■ SOURCE EXTRACT ■
####

How to install Composer packages locally


Published by Mark van Eijk on November 18, 2023 · 2 minute read

  1. Developing Composer packages locally
  2. What does it do
  3. The bash function
  4. Usage

Developing Composer packages locally

During development I regularly need to install Composer packages from a Git repository on my local machine. When your developing a Composer package, you usually want to see the changes you've made to a package directly when using or testing it on a PHP project.

This can be done using the symlink feature, where Composer is instructed to symlink the repository from your local drive. This also means you have to make sure the package is in the same folder as the PHP project your installing the package to.

Sometimes I need to do this multiple times a day. Because it is a little anoying to do this every time manually, while also tending to forget the JSON structure that's needed. That's why I put in the effort to create a sweet Bash function (or alias) for this.

####

■ RECORDED INFORMATION ■

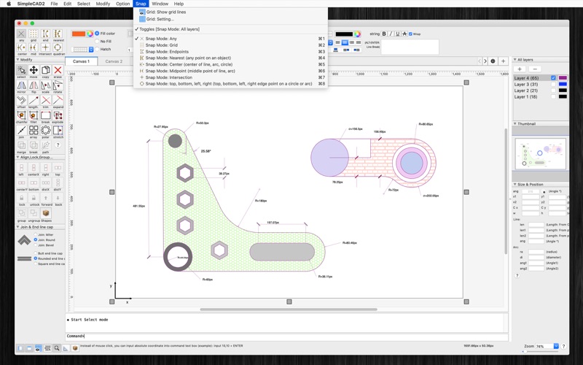Click the orange fill color swatch
This screenshot has height=365, width=583.
pyautogui.click(x=78, y=34)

####

■ TASK DETAILS ■
Do these statements agree with the post on installing Composer packages locally? Answer yes or no for each, quoting the deciding words. (a) The author rarely needs to install Composer packages from a Git repository. (b) With the symlink feature, Composer symlinks the repository from the local drive. (c) The author created a Bash function to handle this.

■ TASK RESULT ■
(a) No: "During development I regularly need to install Composer packages from a Git repository on my local machine."
(b) Yes: "Composer is instructed to symlink the repository from your local drive"
(c) Yes: "I put in the effort to create a sweet Bash function (or alias) for this"